Instruções:
**a.** Devolva, sem qualquer alteração, o trecho do excerto sobre o princípio da igualdade que começa nas palavras que contêm "Os funcionários que só" e termina em "na sua vigência.".
**b.** Segundo o excerto sobre o princípio da igualdade, em que regime ingressaram directamente os funcionários integrados no quadro depois da referida data?
**c.** Continue a redacção do excerto sobre o princípio da igualdade a partir do ponto em que termina.

Excerto para leitura:
----

Também a este argumento daremos resposta idêntica à que já mereceu
neste Pleno, no acórdão de 2005.10.25 – rec. N.º 525/04 e que foi a seguinte:
“Este entendimento não viola o princípio da igualdade previsto no art.
13.º e 59.º, n.º 1, alínea a), da Constituição, uma vez que existe uma diferença
das situações de facto: de um lado, temos funcionários que entraram no quadro da
Direcção Geral das Contribuições e Impostos antes da entrada em vigor do Dec.
Lei 187/90, de 7/6, e no outro lado, temos funcionários integrados no mesmo
quadro, depois daquela data.
Os funcionários que só foram integrados no quadro depois da referida
data, ingressaram directamente no Novo Regime Remuneratório. A não aplicação a
estes funcionários de regras destinadas a regular a transição para o novo regime
tem assim uma razão de ser objectiva e não arbitrária, ou seja um fundamento
razoável, e portanto, na margem de livre conformação do legislador: aplicar o
regime de transição para o novo regime apenas a quem transita para esse regime e
não para quem é nomeado já na sua vigência.
Note-se, que nos termos do art. 32.º, b), do Dec. Lei 353-A/89,
aplicável aos funcionários requisitados, se o lugar de destino conferir direito
a remuneração acessória de qualquer natureza, a remuneração a abonar no lugar de
destino, enquanto se mantiver a requisição, é apurada nos termos do art. 30.º,
n.º 2 a 5. Assim, o funcionário requisitado tem um tratamento igual aos
funcionários do quadro ‘enquanto se mantiver a requisição’. Nos termos do art.

----

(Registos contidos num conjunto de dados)
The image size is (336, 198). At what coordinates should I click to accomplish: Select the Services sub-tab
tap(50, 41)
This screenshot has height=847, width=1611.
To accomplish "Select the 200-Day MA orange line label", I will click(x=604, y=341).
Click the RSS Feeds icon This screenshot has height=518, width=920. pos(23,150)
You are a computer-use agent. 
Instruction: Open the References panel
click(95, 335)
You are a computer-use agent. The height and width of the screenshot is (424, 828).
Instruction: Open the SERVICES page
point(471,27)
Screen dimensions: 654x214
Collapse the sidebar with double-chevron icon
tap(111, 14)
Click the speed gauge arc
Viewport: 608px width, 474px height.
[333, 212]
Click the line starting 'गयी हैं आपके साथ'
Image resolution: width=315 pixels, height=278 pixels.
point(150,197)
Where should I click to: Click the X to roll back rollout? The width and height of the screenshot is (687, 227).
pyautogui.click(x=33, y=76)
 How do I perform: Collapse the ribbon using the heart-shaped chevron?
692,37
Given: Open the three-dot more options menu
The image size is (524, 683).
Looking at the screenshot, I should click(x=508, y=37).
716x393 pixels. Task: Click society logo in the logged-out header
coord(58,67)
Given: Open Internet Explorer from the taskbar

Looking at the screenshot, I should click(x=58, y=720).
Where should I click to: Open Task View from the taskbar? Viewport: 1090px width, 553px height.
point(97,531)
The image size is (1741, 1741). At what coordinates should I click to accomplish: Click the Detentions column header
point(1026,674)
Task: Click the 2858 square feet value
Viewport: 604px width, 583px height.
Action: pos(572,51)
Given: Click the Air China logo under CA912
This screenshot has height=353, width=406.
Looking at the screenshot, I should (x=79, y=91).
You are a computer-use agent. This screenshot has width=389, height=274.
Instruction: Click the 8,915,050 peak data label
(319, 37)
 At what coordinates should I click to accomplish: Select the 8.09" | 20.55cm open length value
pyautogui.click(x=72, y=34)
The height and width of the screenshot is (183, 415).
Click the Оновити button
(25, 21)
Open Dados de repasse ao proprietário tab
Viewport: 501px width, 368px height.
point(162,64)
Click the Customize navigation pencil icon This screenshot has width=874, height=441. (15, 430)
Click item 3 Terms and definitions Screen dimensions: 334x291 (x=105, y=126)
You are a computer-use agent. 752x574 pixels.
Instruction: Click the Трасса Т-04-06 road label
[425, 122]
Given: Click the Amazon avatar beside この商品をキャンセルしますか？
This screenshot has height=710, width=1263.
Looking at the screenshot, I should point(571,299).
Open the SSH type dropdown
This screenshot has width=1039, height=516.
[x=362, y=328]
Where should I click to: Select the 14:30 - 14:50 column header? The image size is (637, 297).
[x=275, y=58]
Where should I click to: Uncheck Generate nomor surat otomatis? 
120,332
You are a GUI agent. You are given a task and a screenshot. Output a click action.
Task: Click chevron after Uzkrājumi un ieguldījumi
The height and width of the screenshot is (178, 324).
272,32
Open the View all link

----

Exercícios resolvidos:
**a.**
Os funcionários que só foram integrados no quadro depois da referida
data, ingressaram directamente no Novo Regime Remuneratório. A não aplicação a
estes funcionários de regras destinadas a regular a transição para o novo regime
tem assim uma razão de ser objectiva e não arbitrária, ou seja um fundamento
razoável, e portanto, na margem de livre conformação do legislador: aplicar o
regime de transição para o novo regime apenas a quem transita para esse regime e
não para quem é nomeado já na sua vigência.

**b.** No Novo Regime Remuneratório.

**c.**
32.º, a), do mesmo diploma legal, dá-se o mesmo no lugar de origem. O
funcionário requisitado vê assim o seu lugar de origem ser integrado no NSR, e o
seu lugar de destino ‘enquanto se mantiver a requisição’ ter idêntico
tratamento.
Refira-se, por último, que os funcionários em questão estavam
requisitados e mantiveram-se, nessa situação, até à nomeação no quadro da
Direcção Geral das Contribuições e Impostos. Portanto, no momento da nomeação,
tiveram a possibilidade de optar entre o ingresso no lugar de destino ou o
regresso ao lugar de origem, lugar onde também se repercutiu na transição para o
NSR a remuneração acessória de qualquer natureza – cfr. Art. 32.º, al. A), do
Dec. Lei 353-A/89, de 16/10. A opção entre ficar no lugar de destino de acordo
com as novas regras da transição para o NSR, mostra que qualquer diferencial
remuneratório que resulte da passagem de funcionário requisitado para
funcionário do quadro da Direcção Geral das Contribuições e Impostos depende da
sua aceitação (opção) do lugar num quadro diferente, e das diferenças
remuneratórias dos cargos respectivos (lugar de origem de destino). Daí que,
nesta perspectiva, não seja arbitrária uma eventual quebra remuneratória, uma
vez que é consentida e querida a transferência entre lugares remunerados de
forma diversa. (…)”.»
2. Novamente inconformada, A. veio «interpor recurso para o Tribunal
Constitucional nos termos da alínea b) do n.º 1 e n.º 2 do art. 70.º da Lei
28/82 de 15 de Novembro com a alteração introduzida pela Lei 85/89 de 7-9 por
considerar que a interpretação que no Acórdão recorrido se faz dos artigos 2.º e
3.º, n.º 4, do DL n.º 187/90, de 7 de Junho, e arts. 30.º e 32.º do DL 353-A/89
de 16-10 viola os arts. 13.º e 59.º da Constituição».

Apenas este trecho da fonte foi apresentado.